**Set task:** Reproduce the listing below word for word, keeping every line in its original order.

[Entries on target coordinates]
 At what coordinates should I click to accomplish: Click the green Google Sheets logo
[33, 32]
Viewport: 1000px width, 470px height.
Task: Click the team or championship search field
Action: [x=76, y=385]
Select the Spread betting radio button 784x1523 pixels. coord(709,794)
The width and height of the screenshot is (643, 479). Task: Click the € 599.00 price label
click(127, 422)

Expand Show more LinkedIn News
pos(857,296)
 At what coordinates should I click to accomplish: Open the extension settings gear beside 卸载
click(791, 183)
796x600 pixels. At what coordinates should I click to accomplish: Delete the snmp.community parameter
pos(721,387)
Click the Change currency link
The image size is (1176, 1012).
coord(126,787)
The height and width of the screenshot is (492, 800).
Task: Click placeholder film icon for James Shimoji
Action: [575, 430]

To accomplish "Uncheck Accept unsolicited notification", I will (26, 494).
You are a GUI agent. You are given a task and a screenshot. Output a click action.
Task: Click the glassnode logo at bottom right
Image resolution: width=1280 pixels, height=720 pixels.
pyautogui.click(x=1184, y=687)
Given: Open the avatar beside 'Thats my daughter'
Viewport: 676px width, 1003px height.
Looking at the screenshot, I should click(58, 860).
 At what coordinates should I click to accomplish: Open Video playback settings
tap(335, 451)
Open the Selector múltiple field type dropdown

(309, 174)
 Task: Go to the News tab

**Expected answer:**
 At what coordinates should I click to accomplish: Click the green Google Sheets logo
[33, 32]
Viewport: 1000px width, 470px height.
Task: Click the team or championship search field
Action: [x=76, y=385]
Select the Spread betting radio button 784x1523 pixels. coord(709,794)
The width and height of the screenshot is (643, 479). Task: Click the € 599.00 price label
click(127, 422)

Expand Show more LinkedIn News
pos(857,296)
 At what coordinates should I click to accomplish: Open the extension settings gear beside 卸载
click(791, 183)
796x600 pixels. At what coordinates should I click to accomplish: Delete the snmp.community parameter
pos(721,387)
Click the Change currency link
The image size is (1176, 1012).
coord(126,787)
The height and width of the screenshot is (492, 800).
Task: Click placeholder film icon for James Shimoji
Action: [575, 430]

To accomplish "Uncheck Accept unsolicited notification", I will (26, 494).
You are a GUI agent. You are given a task and a screenshot. Output a click action.
Task: Click the glassnode logo at bottom right
Image resolution: width=1280 pixels, height=720 pixels.
pyautogui.click(x=1184, y=687)
Given: Open the avatar beside 'Thats my daughter'
Viewport: 676px width, 1003px height.
Looking at the screenshot, I should click(58, 860).
 At what coordinates should I click to accomplish: Open Video playback settings
tap(335, 451)
Open the Selector múltiple field type dropdown

(309, 174)
 Task: Go to the News tab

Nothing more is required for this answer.